There is, most agreed, no such thing as a friendly against Argentina -- and all the less so if you are the world champions, because everyone really, really wants to beat you. The verdict was virtually unanimous: Spain approached the game like a friendly, Argentina didn't, and Del Bosque's team paid the price. Back in Buenos Aires, one newspaper was demanding that Spain "give the World Cup back."

But that's the thing. Yes, Spain lost prestige; yes, the result hurt. But it didn't lose the World Cup. Crónica can crow and campaign all they like, but there's no giving back the trophy. There will be no unpicking of the recently applied stitches that make up the star on Spain's shirt. This wasn't the World Cup final they all wanted. It wasn't the final at all. As Juan José Anaut said in Marca: "Would we rather go back to the old days when we were the Friendlies World Champions and never won the real tournaments?"

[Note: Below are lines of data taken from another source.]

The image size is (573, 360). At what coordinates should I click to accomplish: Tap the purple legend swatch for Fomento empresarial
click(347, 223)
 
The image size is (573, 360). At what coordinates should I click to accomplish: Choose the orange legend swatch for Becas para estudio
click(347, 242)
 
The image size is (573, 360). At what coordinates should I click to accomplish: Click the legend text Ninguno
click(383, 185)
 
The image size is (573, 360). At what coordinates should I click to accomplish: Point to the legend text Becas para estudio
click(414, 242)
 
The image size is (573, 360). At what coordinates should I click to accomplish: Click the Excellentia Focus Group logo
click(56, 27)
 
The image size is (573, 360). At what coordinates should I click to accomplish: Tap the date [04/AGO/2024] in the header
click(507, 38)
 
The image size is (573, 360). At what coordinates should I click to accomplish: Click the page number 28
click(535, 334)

Not that everyone was listening. Time to start up the violins, the heart-wrenching music. Because if Spain hasn't lost the World Cup, it has lost the greatest reward of all: a little girl's love. No, really. Up in northern Spain, the president of the Cantabrian regional government, a man who just can't go a week without saying something silly about soccer, was ringing his hands. Like Helen Lovejoy in The Simpsons, he was squealing moral panic: Won't someone please think of the children?!

Miguel Ángel Revilla claimed that his 10-year-old daughter, Laura, had turned down the chance to watch The Ugly Duckling and instead opted to pull on her Spain shirt and scarf and watch the game with her dad. The result could hardly have been more devastating: The poor little girl's innocence was lost, her heart broken, her soul destroyed. Her faith in humanity left in tatters. Forever. "Why did we need them to make us look so silly?" Revilla said. "How can we explain this to our children, still kitted out in red?" He added: "How can I explain to my daughter that it was only a friendly? How can I explain to her that Casillas wasn't playing?

"Why did you do this to our children?"